## Exercise objective
Duplicate the lines of the material that begin at the line containing "Open the BETA link beside Fine Art heading" and stop after the line containing "point(712,720)", both ends included.

start Task material

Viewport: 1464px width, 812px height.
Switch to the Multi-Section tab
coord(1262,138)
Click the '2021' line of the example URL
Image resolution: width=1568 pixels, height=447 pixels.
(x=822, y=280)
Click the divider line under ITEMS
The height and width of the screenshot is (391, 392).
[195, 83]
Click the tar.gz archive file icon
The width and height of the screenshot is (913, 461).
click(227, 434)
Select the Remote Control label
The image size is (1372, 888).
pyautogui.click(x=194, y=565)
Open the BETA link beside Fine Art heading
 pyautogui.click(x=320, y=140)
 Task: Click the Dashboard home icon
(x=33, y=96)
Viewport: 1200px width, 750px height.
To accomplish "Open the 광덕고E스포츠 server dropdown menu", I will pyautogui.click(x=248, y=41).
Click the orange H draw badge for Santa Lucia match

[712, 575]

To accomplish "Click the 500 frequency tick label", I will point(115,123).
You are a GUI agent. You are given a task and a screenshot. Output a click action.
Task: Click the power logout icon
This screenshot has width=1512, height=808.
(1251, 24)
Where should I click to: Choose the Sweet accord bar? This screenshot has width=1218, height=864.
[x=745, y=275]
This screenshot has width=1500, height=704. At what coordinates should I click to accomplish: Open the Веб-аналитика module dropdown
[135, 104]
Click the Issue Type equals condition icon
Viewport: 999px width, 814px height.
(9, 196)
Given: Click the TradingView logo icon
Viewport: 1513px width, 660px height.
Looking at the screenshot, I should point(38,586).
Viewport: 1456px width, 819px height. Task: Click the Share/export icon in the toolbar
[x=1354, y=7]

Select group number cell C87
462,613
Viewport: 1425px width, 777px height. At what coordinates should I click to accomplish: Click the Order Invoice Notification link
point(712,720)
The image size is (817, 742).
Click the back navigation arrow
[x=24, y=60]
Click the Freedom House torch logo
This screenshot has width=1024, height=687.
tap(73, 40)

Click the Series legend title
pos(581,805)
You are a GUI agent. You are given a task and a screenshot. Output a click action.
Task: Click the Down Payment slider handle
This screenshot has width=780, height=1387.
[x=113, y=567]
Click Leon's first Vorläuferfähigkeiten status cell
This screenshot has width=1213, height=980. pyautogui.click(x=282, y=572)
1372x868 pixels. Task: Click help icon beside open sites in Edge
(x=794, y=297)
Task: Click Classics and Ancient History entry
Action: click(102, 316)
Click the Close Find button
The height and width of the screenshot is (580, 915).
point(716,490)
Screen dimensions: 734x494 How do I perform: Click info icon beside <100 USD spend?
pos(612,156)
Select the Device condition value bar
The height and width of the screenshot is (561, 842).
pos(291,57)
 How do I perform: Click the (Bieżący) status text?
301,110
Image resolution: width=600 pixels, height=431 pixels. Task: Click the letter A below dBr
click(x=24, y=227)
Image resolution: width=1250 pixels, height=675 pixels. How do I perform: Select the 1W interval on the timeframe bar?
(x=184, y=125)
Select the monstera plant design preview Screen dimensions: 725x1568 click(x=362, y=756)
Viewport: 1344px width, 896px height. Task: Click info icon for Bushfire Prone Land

end Task material

## Result for this exercise
Open the BETA link beside Fine Art heading
 pyautogui.click(x=320, y=140)
 Task: Click the Dashboard home icon
(x=33, y=96)
Viewport: 1200px width, 750px height.
To accomplish "Open the 광덕고E스포츠 server dropdown menu", I will pyautogui.click(x=248, y=41).
Click the orange H draw badge for Santa Lucia match

[712, 575]

To accomplish "Click the 500 frequency tick label", I will point(115,123).
You are a GUI agent. You are given a task and a screenshot. Output a click action.
Task: Click the power logout icon
This screenshot has width=1512, height=808.
(1251, 24)
Where should I click to: Choose the Sweet accord bar? This screenshot has width=1218, height=864.
[x=745, y=275]
This screenshot has width=1500, height=704. At what coordinates should I click to accomplish: Open the Веб-аналитика module dropdown
[135, 104]
Click the Issue Type equals condition icon
Viewport: 999px width, 814px height.
(9, 196)
Given: Click the TradingView logo icon
Viewport: 1513px width, 660px height.
Looking at the screenshot, I should point(38,586).
Viewport: 1456px width, 819px height. Task: Click the Share/export icon in the toolbar
[x=1354, y=7]

Select group number cell C87
462,613
Viewport: 1425px width, 777px height. At what coordinates should I click to accomplish: Click the Order Invoice Notification link
point(712,720)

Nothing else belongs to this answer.